Surgery Center Accreditation Standards

Facility Admin/Management

In order for your surgery center to become completely compliant to the Federal Medicare Regulations, these standards apply and must be fully compliant to the actual operations of your center. They, the surveyors, whether they are with the accreditation deem status or state Medicare folks, they will look to see that you are fully compliant in these as they are written in the federal regulations as such.

Facility abides by all applicable Residing State business & Professions codes. Facility abides by Bus & Prof. C. 650.01 and 650.02 (physician ownership and referral act of 1993). Facility and all principals, employees, etc. abide by all applicable Residing State and Federal laws. Facility must assure that physicians on staff follows MEDICAL BOARDS probation restrictions. Facility must report within 10 days to THE ACCREDITING AGENCY any adverse action taken against it. The owner physicians and medical director shall be responsible for all clinical decisions.

Medical Director job description. P and P1 designate a person responsible for day-to-day operations of the office and for management of fiscal matters. Scope of procedures is complete, appropriately performed and periodically reviewed. Facilities that use the same waiting area for both office and surgery center may have shared spaces if separate and exclusive schedules for use are determined. Clinical procedures for nurses and protocols for PA’s are developed and signed by physician owners and Med. Dir. Facility accreditation certificate is posted in a location visible to patients and staff. Name, phone number of accrediting agency and instructions for submission of complaints must be posted in a location readily visible to patients and staff. THE ACCREDITING AGENCY Notification of Accreditation Survey is posted 30 days prior to survey.

Patient information materials must be reviewed annually or when significant changes take place at facility. Patient Rights and Responsibilities are honored and respected, they must be posted in a location available to patients or provided to each patient in writing. Ensuring an Advanced Directives policy is in place that also allows for patient complaints and interpreter use.

Administration & Human Resources

The scheduling and prioritizing of appointments is based on the clinical needs of the patient. Scheduling and prioritizing of phone calls is based on the clinical needs of patient. 24-hour clinical coverage of the practice is necessary. Follow—up on cancelled or missed appointments based on the clinical need of patients. Center must use a uniform system and trained personnel for patient billing, with all payer types getting the same bill, ensuring that all are consistent and precise in codes and documentation. Personnel is responsible for making sure patients understand their fees, processing for authorization of services.

Staff are trained and supervised by qualified personnel. Provided orientation appropriate to job, including:

a. Confidentiality of patient info

b. Fires and life safety equipment and emergency drills

c. OSHA Blood-Borne Pathogen standards

d. Maintenance and operation of equipment within their scope of practice

Staff development (in-service) shall be provided based on findings from management studies and patient satisfaction surveys. Employee policies and procedures address:

a. Hiring and dismissal of staff

b. Performance expectations and competency

c. Training

d. Expected working hours

e. Sexual harassment prohibitions

f. Patient privacy and confidentiality

g. Management of impaired practitioner

Responsibilities of staff are understood by health care providers, while wearing name tags with their first name and last name initial, and the credentials they hold (Aaron P., RN).

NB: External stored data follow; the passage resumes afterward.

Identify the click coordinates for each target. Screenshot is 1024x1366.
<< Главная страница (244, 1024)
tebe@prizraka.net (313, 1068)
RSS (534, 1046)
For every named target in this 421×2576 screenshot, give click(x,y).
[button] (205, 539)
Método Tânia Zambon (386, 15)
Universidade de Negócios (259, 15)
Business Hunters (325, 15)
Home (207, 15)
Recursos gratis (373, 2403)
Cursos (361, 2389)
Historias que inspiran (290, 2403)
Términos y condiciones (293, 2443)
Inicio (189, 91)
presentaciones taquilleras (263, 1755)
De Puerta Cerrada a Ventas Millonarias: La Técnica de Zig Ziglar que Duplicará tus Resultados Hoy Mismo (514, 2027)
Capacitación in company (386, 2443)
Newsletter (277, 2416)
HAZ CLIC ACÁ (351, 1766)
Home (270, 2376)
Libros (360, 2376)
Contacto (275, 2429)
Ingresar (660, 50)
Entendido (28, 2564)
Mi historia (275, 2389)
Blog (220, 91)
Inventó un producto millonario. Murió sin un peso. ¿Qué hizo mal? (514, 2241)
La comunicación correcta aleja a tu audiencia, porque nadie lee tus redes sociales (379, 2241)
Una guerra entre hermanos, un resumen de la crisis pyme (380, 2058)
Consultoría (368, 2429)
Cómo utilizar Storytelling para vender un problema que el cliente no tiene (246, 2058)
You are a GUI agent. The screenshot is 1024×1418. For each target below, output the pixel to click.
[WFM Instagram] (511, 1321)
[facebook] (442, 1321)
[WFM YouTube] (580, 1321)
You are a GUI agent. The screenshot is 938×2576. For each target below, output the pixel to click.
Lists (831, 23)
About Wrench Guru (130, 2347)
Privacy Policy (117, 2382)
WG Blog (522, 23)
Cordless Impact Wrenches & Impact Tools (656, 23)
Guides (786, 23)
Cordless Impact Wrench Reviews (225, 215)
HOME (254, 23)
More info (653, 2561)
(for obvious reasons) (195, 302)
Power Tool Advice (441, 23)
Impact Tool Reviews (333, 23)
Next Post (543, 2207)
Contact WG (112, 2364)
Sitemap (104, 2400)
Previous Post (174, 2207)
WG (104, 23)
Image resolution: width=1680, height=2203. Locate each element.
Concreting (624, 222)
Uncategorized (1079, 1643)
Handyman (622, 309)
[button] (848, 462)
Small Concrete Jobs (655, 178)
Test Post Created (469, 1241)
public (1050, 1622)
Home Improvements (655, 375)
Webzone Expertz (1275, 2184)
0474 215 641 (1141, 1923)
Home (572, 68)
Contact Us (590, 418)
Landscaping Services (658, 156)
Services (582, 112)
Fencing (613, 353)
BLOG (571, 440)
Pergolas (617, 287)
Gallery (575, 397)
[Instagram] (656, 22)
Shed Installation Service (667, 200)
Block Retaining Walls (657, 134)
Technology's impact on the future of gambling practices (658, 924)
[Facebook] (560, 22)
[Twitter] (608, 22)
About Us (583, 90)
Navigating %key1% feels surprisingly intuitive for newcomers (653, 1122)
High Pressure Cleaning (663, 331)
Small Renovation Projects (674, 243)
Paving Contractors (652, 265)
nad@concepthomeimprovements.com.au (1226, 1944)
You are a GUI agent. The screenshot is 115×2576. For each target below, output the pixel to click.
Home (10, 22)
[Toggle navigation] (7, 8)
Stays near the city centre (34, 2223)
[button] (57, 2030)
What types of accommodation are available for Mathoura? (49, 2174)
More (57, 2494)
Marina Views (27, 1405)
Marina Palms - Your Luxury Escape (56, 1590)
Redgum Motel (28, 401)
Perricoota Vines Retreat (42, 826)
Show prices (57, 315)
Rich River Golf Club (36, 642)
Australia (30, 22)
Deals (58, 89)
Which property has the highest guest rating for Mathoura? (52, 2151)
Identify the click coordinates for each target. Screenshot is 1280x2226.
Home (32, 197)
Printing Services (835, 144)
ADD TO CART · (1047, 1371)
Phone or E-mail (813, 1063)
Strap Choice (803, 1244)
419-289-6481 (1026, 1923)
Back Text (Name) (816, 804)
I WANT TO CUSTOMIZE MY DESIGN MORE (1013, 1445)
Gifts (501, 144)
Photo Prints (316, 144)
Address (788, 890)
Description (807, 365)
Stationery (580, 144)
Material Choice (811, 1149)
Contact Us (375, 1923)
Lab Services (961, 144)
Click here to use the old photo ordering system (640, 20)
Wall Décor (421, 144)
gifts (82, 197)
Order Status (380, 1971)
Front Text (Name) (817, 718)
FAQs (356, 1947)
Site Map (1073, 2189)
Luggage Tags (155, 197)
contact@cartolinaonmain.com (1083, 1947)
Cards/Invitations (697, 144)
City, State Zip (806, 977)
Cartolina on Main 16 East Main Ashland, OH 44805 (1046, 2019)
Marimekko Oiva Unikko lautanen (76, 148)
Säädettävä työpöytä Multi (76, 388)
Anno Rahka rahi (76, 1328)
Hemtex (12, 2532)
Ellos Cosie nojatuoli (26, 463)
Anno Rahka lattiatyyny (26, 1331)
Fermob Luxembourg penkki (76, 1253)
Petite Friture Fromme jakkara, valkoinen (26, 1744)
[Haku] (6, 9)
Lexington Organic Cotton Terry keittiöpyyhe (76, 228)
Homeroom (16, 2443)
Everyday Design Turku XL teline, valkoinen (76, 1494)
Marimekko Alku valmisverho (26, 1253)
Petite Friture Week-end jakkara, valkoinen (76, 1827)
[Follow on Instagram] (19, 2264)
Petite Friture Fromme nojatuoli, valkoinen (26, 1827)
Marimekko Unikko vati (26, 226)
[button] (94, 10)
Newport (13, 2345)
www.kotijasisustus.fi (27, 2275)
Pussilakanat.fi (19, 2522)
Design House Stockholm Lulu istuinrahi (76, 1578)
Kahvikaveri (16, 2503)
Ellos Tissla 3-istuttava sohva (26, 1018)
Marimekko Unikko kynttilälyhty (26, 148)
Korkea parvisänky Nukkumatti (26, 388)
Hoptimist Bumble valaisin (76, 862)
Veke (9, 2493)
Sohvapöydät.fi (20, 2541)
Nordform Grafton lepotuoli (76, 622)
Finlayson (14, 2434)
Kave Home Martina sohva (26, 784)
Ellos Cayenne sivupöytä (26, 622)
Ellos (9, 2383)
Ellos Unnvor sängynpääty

Job descriptions in writing, signed off by the employee as understanding them and completely being in agreement of their responsibilities. Personnel files are maintained for all employees and include education, training and confidentiality statements. Documentation of allied health care professionals state licensure/certification is on site. Registry nurses or techs can be used, using the same process as hire, minus all of the financial and Human resources specific to your company info. Documentation of each independent practitioners state licensure and DEA registration is on site. Independent practitioner files must include verification of education, training board eligibility, etc. Physicians have current professional liability coverage.

Credentialing standards:

On-site proctoring.

Clinical privileges periodically re-apprised.

Medical Bylaws.

Medical staff establishes criteria and standards for admission to the organized medical staff.

Credentialing information is verified.

Frequencies for re-appointment to the staff are defined in bylaws.

Peer review determinations are included in credentials review.

Privileges are granted in accordance with recommendations from qualified health professionals.

Governing body reviews and approves clinical privileges.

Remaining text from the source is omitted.